Work to complete: For this exercise, the lines from the one with "How do I perform: Toggle" through the final line of the data below are to be transcribed exactly, and pictures are to be skipped.

[Exercise material Boundary: Start]

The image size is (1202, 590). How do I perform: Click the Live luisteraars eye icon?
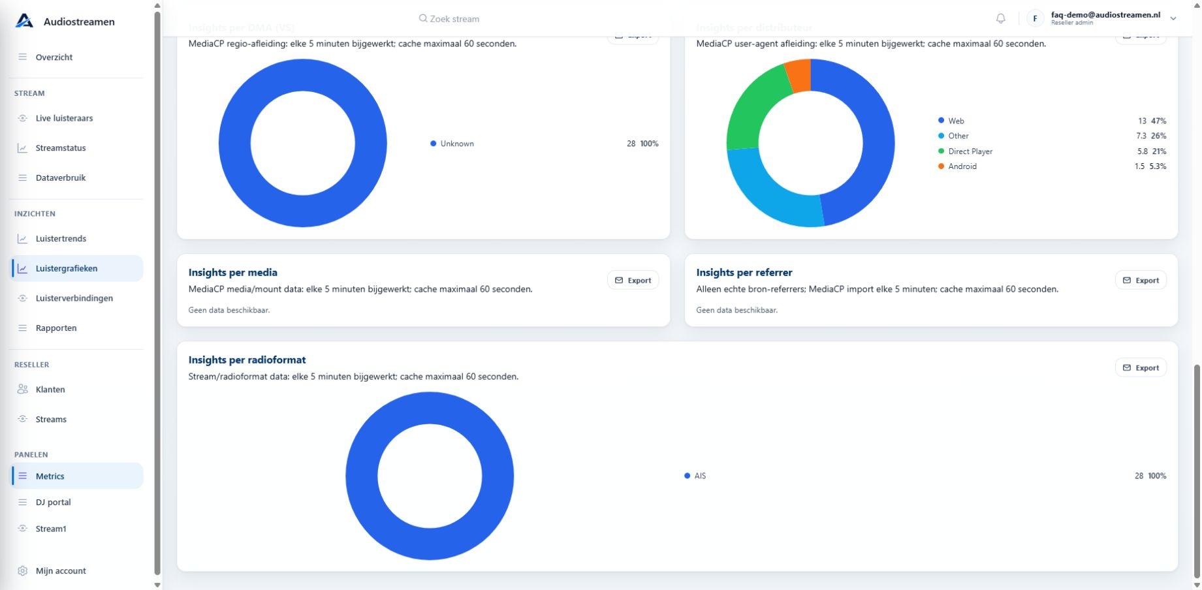pyautogui.click(x=23, y=118)
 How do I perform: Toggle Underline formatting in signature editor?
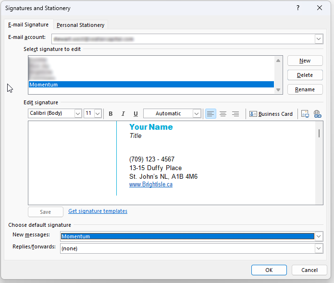pos(136,114)
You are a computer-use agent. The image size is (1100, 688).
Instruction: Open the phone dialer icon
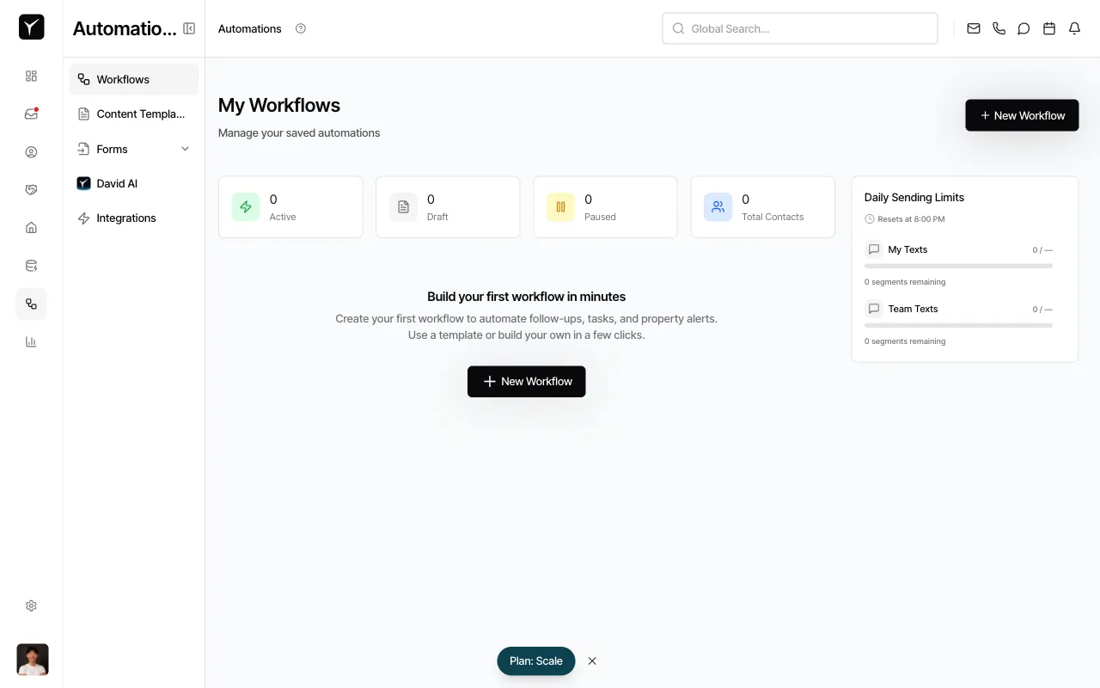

[Exercise material Boundary: End]

Your solution:
 How do I perform: Toggle Underline formatting in signature editor?
pos(136,114)
You are a computer-use agent. The image size is (1100, 688).
Instruction: Open the phone dialer icon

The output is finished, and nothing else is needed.